To understand human fertility rates and population declines, cultural influences must be identified and modified. Culture is significant in understanding human fertility rates and in modifying sexual activity by relating sex and reproduction to the culture’s value system. When the arrival of a child becomes devalued in a given society, the value of the sex act that produces the child becomes devalued. It must be noted that male fertility rates are falling in the West – not in Africa, where children are highly valued and welcomed in love.

This cultural or sociological perspective was clearly expressed in Humanae Vitae: On the Regulation of Human Births issued by Pope Paul VI on July 25, 1968, which stated that:

The problem of birth, like every other problem regarding human life, is to be considered beyond partial perspectives—whether of the biological or psychological, demographic or sociological orders—in the light of an integral vision of man and of his vocation, not only his natural and earthly, but also his supernatural and eternal vocation.

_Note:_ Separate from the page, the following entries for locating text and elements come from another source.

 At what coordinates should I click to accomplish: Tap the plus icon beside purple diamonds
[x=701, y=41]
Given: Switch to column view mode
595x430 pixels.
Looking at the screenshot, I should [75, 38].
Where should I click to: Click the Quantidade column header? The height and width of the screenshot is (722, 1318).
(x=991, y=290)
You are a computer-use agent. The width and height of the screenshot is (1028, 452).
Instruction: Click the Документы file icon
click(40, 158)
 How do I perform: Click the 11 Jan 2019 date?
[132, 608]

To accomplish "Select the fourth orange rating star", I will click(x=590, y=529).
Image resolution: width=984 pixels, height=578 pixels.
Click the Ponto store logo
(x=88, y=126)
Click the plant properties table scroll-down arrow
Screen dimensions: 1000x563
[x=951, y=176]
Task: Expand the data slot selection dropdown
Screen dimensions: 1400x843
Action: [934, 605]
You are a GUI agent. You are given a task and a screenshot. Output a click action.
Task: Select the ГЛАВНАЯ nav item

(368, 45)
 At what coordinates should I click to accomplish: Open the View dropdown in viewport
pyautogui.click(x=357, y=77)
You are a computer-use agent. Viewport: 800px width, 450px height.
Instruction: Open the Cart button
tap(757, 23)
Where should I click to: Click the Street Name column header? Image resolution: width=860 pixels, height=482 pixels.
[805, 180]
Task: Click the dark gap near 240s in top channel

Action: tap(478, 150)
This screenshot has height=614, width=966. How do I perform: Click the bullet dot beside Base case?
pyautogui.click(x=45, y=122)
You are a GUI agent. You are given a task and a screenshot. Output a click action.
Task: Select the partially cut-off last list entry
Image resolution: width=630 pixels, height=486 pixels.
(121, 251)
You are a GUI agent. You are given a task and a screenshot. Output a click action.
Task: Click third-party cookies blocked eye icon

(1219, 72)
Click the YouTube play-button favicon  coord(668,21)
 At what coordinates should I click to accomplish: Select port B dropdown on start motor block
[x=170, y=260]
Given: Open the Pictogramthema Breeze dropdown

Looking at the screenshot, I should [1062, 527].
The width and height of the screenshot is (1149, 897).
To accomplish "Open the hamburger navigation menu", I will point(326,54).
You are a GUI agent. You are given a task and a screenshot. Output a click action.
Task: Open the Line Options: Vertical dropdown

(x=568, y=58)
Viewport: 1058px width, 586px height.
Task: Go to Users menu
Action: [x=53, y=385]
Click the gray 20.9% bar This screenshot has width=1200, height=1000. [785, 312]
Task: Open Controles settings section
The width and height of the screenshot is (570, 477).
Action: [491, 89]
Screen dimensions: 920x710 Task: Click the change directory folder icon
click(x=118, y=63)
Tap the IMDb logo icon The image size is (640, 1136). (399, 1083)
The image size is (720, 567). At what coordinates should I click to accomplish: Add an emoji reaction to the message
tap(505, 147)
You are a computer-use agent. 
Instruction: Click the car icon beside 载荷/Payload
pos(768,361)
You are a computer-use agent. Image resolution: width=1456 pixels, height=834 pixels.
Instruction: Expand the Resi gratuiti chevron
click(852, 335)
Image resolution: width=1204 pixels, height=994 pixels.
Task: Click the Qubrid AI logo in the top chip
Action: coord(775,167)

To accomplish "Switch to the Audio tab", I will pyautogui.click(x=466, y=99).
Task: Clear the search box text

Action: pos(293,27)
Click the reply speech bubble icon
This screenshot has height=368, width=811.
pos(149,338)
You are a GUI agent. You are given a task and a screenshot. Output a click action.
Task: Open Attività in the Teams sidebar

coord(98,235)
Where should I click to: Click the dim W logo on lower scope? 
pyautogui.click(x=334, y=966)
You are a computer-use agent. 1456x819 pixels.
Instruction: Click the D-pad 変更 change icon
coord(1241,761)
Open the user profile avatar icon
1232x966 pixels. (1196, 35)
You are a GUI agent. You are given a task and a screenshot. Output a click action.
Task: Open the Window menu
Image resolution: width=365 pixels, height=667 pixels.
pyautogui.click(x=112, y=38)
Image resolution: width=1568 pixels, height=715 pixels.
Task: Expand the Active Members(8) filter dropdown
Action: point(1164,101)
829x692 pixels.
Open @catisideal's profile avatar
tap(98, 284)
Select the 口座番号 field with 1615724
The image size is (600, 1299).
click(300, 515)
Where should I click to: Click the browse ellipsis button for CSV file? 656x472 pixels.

Perhaps it is time to consider the sociology surrounding the culture of “reproductive rights” we have created – the culture of birth control that we have embraced in the West. We need to ask whether there may be psychic costs to a culture in which birth control and abortion are so important that the Obama administration’s Affordable Care Act mandated all employers – including religious institutions – to provide insurance coverage for free access to birth control and abortifacients for all.

It is important to note that the fertility declines began in 1971, with the advent of the birth control pill and the passage of abortion on demand through Roe v Wade. Could it be that like James’s dystopian novel, there are psychic costs to be considered when we begin to assume that we can control everything in our lives? It’s possible we have over-controlled our own fertility.

Anne Hendershott is Professor of Sociology and Director of the Veritas Center for Ethics in Public Life at Franciscan University in Steubenville, Ohio. She is the author of The Politics of Deviance (Encounter Books).